### Document excerpt
═══

I think random matrices will produce misleading results. The chance of randomly 
generating a matrix that resembles an application is effectively zero. I think 
you'd be better off with some model problems varying parameters that control 
the physical regime (e.g., shifts to a Laplacian, advection with/without 
upwinding at varying cell Peclet numbers, varying nondimensional parameters, 
time step, and boundary layers for fluids, varying Poisson ratio and material 
contrast in elasticity).

"Sun, Yixuan via petsc-users" <petsc-users@mcs.anl.gov> writes:

> Hello PETSc team,
>
> My name is Yixuan, and I am a postdoc at MCS. We are working on a project 
> where we want to predict the preconditioners from the corresponding matrices.

═══

### Extracted records
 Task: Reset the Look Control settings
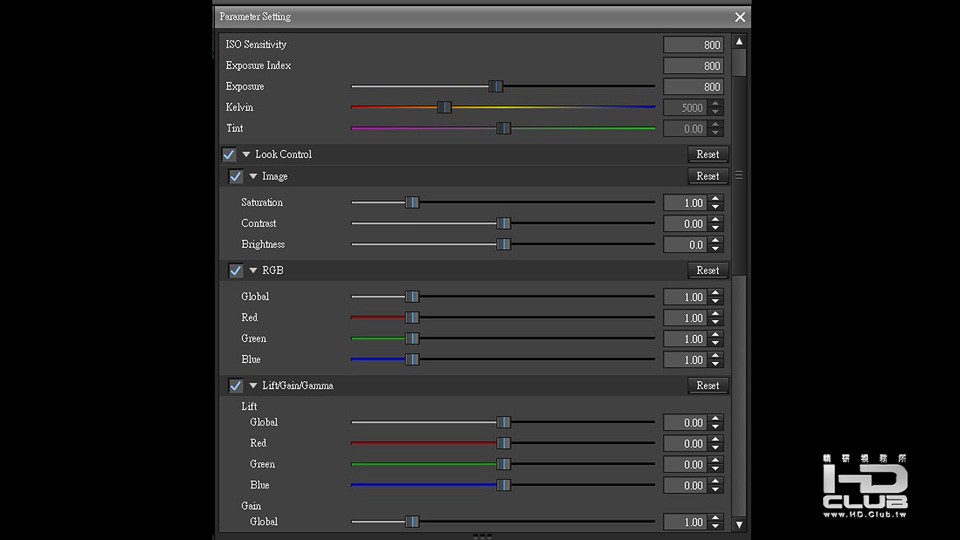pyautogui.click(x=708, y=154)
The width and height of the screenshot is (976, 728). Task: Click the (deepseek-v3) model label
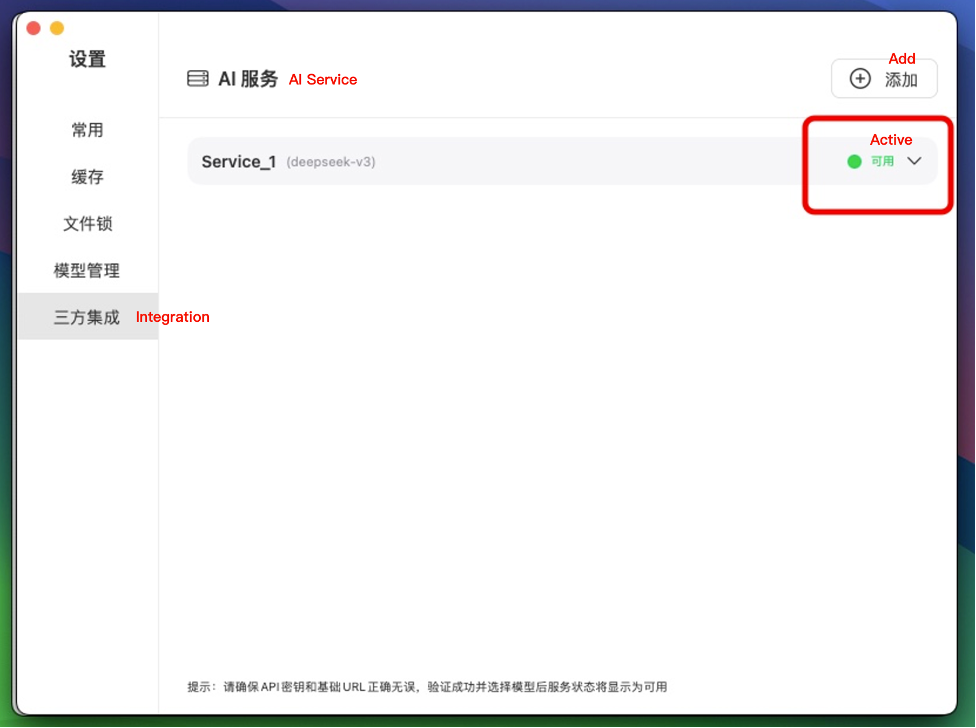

═══

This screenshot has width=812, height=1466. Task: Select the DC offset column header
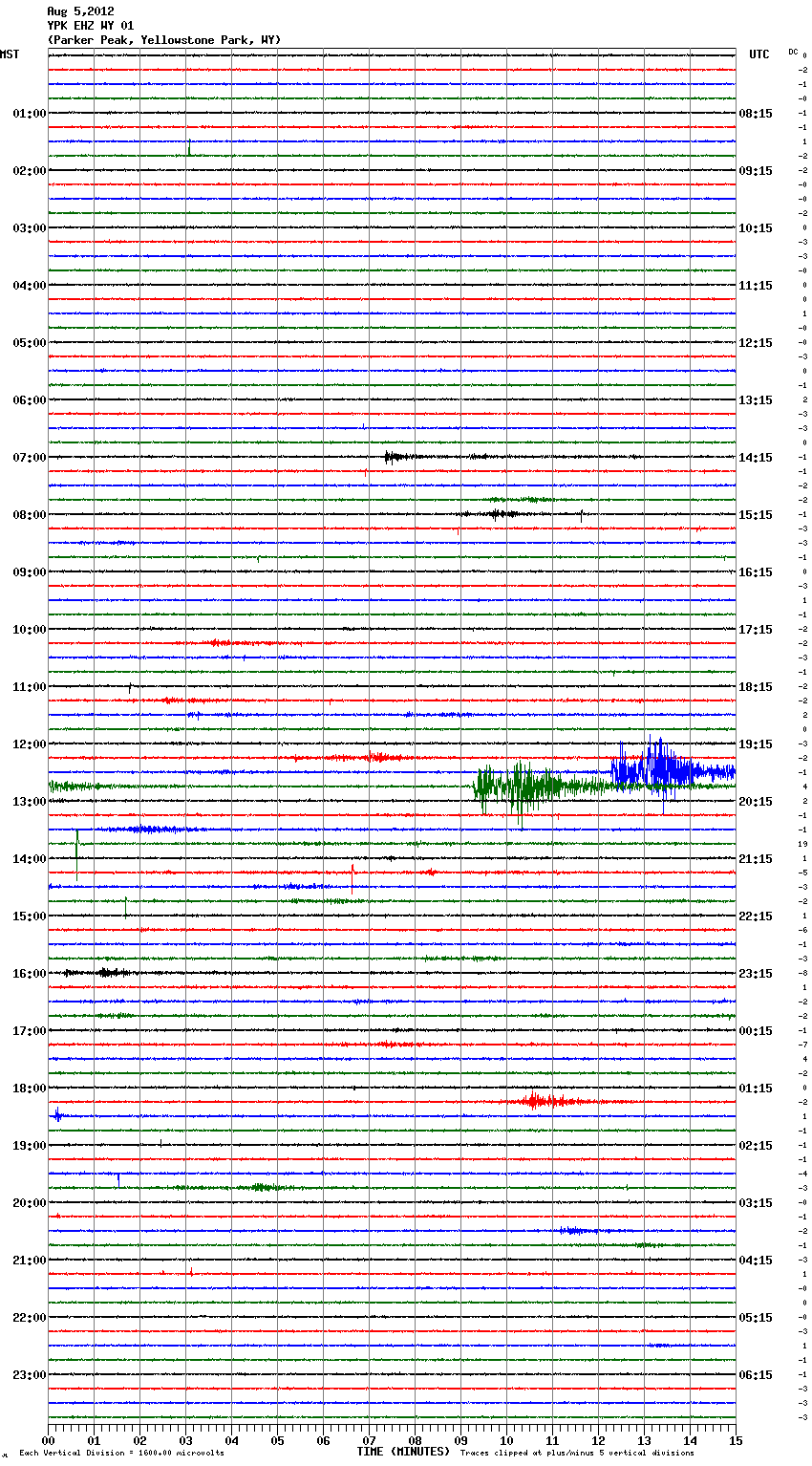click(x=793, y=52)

═══

### Required actions
a. Summarize the PETSc email in two sentences.
b. Answer these questions from the PETSc email, one line each:
(i) What does Yixuan's project want to predict, and from what?
(ii) Which two quantities does the reply suggest varying in elasticity?
(iii) What position does Yixuan hold, and where?
c. Extend the PETSc email by a few sentences, carrying on from its last line in the same voice.
The listing has no connection to the PETSc email.

### Results for the exercise
a. Yixuan, a postdoc at MCS, works on a project that aims to predict preconditioners from their corresponding matrices. The reply warns that random matrices will produce misleading results because a randomly generated matrix is effectively never going to resemble an application, and it recommends model problems that vary the parameters controlling the physical regime instead.

b.
(i) Preconditioners, predicted from the corresponding matrices.
(ii) The Poisson ratio and the material contrast.
(iii) A postdoc at MCS.

c.
> For preliminary exploration purposes, we generated random matrices and their 
> preconditioners using PETSc. The current deep learning models look promising 
> with the generated data. However, we are not sure about the correctness of 
> the data generation code and wanted to ask if you could help check the 
> correctness of our script (< 100 lines) and let us know if there were any 
> issues. Here is the 
> link<https://github.com/iamyixuan/MatrixPreNet/blob/main/src/utils/generate_training.py>
>  to the script.
>
> Please let me know if you have any questions or concerns. Thank you in 
> advance!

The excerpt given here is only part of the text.